INPUT RECORDS:
╭──

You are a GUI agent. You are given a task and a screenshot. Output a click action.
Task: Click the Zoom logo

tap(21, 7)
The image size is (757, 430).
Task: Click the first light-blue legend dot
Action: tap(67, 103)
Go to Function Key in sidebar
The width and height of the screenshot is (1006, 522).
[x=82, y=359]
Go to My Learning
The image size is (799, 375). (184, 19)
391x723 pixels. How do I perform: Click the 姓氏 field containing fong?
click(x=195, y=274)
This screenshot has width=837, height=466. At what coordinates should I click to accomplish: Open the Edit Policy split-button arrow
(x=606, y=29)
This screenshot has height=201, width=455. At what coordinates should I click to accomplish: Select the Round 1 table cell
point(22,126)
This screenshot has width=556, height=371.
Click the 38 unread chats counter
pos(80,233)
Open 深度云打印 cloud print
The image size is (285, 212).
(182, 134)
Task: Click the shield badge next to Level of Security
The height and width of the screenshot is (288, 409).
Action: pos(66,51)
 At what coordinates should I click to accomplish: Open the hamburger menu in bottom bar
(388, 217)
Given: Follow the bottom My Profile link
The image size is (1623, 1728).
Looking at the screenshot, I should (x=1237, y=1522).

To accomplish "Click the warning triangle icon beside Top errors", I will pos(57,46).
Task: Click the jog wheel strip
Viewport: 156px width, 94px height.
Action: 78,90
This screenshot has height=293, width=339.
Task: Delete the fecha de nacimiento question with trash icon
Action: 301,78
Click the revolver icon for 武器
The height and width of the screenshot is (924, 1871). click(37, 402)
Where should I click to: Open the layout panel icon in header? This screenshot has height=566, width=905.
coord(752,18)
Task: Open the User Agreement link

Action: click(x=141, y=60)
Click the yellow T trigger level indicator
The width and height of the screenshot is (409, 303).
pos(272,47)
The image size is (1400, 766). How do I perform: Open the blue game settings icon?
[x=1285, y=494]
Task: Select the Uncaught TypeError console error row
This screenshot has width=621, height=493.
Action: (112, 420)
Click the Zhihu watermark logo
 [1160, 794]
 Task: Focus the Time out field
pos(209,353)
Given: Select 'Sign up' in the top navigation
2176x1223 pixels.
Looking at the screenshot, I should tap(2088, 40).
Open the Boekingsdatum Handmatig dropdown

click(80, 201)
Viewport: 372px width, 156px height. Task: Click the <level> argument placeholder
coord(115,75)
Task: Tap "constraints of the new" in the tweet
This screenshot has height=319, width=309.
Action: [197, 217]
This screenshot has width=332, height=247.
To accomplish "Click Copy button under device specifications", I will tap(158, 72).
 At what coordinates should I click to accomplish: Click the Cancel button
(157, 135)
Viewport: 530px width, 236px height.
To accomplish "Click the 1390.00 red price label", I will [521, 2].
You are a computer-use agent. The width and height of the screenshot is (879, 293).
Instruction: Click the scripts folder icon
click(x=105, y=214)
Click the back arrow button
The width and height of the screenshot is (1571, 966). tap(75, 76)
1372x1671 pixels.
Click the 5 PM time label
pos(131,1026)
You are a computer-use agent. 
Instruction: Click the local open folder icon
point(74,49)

╰──

PROBLEM DETAILS: Check each line above for the string "computer" and copy every line that has it.

RESPONSE AREA:
You are a computer-use agent. The width and height of the screenshot is (879, 293).
You are a computer-use agent. 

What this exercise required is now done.